If it is a power failure, it is similar to the above. You just need to turn on the power and replace it. There may be another kind of capacitor on the power supply, that is, the one that looks like a stone. You should check carefully.
The solution is as above. Please weigh it yourself.
Final suggestions:
1. If you do it yourself, the cost is a few dollars, but there is a certain risk, because we are not professionals after all.
2. We recommend that you take it to the repair point to repair it. It will not cost much for insurance.

I hope my answers can solve your problem.

Related Article

Contact Us

The content source of this page is from Internet, which doesn't represent Alibaba Cloud's opinion; products and services mentioned on that page don't have any relationship with Alibaba Cloud. If the content of the page makes you feel confusing, please write us an email, we will handle the problem within 5 days after receiving your email.

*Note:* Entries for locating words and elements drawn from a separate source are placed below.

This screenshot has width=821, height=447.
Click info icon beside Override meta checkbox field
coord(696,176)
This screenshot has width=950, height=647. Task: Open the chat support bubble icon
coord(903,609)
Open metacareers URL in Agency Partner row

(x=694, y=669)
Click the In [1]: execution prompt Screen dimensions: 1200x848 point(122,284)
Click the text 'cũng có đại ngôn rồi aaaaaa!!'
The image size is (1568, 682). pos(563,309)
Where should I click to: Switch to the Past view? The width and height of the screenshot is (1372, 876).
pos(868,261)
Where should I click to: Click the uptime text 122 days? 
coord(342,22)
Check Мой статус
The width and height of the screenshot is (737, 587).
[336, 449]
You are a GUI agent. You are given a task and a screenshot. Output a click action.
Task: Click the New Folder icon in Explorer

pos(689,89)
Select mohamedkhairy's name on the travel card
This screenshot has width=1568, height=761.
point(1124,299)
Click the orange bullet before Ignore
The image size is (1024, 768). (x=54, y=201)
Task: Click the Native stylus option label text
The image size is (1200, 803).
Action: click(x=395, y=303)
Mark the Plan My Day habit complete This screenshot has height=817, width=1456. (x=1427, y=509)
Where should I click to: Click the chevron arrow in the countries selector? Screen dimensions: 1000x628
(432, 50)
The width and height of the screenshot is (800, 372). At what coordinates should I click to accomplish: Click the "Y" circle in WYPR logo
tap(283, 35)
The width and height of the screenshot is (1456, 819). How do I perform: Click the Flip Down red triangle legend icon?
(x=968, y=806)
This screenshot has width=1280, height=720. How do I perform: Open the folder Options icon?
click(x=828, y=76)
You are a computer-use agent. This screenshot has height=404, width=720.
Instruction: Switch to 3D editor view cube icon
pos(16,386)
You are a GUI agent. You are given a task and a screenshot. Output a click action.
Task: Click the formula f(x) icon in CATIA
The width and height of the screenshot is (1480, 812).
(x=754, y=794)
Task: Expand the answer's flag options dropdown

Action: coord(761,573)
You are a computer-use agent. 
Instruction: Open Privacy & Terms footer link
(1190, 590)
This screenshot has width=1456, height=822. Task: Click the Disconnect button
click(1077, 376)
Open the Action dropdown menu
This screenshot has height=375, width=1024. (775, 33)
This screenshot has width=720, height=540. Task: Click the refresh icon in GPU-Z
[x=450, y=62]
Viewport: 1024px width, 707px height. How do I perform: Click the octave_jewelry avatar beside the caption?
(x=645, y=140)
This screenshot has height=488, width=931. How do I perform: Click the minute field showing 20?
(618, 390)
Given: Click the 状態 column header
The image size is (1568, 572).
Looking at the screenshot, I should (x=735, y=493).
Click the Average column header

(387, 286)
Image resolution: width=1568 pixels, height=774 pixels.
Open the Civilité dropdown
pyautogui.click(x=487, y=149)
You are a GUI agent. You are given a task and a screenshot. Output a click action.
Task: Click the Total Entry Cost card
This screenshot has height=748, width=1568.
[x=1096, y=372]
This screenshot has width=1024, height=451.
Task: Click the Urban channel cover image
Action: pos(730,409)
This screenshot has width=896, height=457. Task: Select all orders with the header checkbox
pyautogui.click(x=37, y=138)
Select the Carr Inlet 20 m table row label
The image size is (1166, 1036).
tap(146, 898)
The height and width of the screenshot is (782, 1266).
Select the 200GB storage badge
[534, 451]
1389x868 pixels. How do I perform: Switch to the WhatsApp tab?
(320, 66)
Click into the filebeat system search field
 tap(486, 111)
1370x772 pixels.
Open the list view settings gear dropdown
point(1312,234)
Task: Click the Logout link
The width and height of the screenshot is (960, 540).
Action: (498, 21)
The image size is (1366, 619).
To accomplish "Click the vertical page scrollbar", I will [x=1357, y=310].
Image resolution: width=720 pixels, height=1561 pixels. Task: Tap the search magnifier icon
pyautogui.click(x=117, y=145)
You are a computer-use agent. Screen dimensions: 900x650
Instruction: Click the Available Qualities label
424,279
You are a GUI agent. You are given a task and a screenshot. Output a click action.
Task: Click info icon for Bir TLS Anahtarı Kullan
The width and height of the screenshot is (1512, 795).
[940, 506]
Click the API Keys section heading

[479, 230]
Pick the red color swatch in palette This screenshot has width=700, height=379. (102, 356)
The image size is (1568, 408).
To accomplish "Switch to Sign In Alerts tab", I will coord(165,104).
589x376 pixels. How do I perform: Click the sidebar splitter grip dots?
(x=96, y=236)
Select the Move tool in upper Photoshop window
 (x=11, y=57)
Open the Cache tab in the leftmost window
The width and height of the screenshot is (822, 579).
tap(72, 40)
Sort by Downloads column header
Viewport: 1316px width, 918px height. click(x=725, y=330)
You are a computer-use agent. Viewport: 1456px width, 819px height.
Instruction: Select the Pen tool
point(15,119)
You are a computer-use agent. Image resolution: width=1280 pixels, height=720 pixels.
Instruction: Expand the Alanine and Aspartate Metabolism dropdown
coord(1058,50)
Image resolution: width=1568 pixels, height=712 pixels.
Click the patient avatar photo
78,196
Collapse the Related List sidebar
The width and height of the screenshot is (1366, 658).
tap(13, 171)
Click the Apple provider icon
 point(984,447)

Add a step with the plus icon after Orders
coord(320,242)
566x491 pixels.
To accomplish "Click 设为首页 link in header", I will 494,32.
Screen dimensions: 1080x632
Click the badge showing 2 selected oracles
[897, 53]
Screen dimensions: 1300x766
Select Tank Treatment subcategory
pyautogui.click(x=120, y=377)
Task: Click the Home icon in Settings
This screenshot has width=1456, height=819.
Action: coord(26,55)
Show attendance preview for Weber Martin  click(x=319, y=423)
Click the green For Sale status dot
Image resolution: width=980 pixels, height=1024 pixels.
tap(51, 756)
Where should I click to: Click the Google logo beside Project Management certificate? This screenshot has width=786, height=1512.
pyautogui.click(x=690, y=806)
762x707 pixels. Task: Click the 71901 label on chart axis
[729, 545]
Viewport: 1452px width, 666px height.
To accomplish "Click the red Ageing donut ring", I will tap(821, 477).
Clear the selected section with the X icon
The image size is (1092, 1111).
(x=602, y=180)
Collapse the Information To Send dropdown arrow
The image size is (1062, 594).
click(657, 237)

If you find any instances of plagiarism from the community, please send an email to: info-contact@alibabacloud.com and provide relevant evidence. A staff member will contact you within 5 working days.

A Free Trial That Lets You Build Big!

Start building with 50+ products and up to 12 months usage for Elastic Compute Service

  • Sales Support

    1 on 1 presale consultation

  • After-Sales Support

    24/7 Technical Support 6 Free Tickets per Quarter Faster Response

  • Alibaba Cloud offers highly flexible support services tailored to meet your exact needs.